■ EXCERPTED RECORDS
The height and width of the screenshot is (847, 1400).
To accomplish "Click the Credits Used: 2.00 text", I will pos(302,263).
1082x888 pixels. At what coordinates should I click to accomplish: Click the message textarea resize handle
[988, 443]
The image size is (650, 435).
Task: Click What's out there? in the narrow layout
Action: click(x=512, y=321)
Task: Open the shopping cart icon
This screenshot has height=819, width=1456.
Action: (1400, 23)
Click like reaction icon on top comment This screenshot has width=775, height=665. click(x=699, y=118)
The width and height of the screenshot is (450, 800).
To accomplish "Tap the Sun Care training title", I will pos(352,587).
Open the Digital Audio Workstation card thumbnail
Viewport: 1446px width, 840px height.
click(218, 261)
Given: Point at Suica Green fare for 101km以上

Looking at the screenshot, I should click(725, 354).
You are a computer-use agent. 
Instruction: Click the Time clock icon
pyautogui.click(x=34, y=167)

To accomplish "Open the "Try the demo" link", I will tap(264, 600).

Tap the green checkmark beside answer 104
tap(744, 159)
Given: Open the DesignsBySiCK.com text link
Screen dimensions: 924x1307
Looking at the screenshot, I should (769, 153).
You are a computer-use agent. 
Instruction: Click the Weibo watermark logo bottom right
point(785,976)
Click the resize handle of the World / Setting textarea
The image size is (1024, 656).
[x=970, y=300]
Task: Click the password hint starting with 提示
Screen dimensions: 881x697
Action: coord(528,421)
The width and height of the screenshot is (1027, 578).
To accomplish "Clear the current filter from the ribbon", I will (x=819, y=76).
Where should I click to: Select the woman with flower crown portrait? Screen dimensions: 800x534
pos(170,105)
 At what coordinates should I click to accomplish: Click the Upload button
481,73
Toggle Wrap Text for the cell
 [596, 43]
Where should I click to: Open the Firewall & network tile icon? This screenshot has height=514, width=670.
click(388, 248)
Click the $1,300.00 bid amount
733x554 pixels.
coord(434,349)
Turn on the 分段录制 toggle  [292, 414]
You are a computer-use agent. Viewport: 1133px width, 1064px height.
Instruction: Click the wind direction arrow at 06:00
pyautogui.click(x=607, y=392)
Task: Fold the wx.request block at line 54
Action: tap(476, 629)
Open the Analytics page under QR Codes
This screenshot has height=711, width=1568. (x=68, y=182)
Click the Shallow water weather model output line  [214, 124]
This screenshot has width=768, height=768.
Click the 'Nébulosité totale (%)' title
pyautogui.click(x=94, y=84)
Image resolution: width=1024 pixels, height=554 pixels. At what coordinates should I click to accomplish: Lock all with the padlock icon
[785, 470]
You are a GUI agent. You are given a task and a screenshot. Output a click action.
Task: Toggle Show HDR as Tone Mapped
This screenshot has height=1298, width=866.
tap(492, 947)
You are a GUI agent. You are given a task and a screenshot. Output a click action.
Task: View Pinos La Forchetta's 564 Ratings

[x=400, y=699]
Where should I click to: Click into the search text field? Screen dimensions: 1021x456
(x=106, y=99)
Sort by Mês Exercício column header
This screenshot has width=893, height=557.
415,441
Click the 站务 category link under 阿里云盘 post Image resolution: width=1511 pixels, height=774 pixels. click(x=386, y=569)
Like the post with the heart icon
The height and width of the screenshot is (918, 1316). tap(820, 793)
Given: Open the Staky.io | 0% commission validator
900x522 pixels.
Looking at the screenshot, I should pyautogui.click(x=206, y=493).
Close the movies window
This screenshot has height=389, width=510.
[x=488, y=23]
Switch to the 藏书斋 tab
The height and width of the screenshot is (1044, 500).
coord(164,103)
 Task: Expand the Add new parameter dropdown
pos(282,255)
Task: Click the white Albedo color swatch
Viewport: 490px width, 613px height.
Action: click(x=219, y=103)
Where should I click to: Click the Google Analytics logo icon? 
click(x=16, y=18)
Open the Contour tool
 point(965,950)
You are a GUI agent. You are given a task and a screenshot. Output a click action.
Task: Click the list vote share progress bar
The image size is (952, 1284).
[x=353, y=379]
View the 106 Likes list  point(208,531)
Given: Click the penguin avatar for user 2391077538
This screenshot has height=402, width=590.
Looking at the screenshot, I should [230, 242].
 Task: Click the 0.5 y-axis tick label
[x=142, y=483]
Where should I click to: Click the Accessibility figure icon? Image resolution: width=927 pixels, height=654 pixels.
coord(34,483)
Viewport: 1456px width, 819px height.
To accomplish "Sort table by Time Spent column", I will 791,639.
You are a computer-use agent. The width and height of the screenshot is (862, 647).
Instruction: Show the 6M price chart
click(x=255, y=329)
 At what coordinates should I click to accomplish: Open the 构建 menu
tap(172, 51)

■ GOAL OF THE EXERCISE
Go through the listing above and find each line containing the string "computer"; copy those lines.

■ EXPECTED OUTPUT
You are a computer-use agent. 
You are a computer-use agent. 
You are a computer-use agent. Viewport: 1133px width, 1064px height.
You are a computer-use agent. The width and height of the screenshot is (862, 647).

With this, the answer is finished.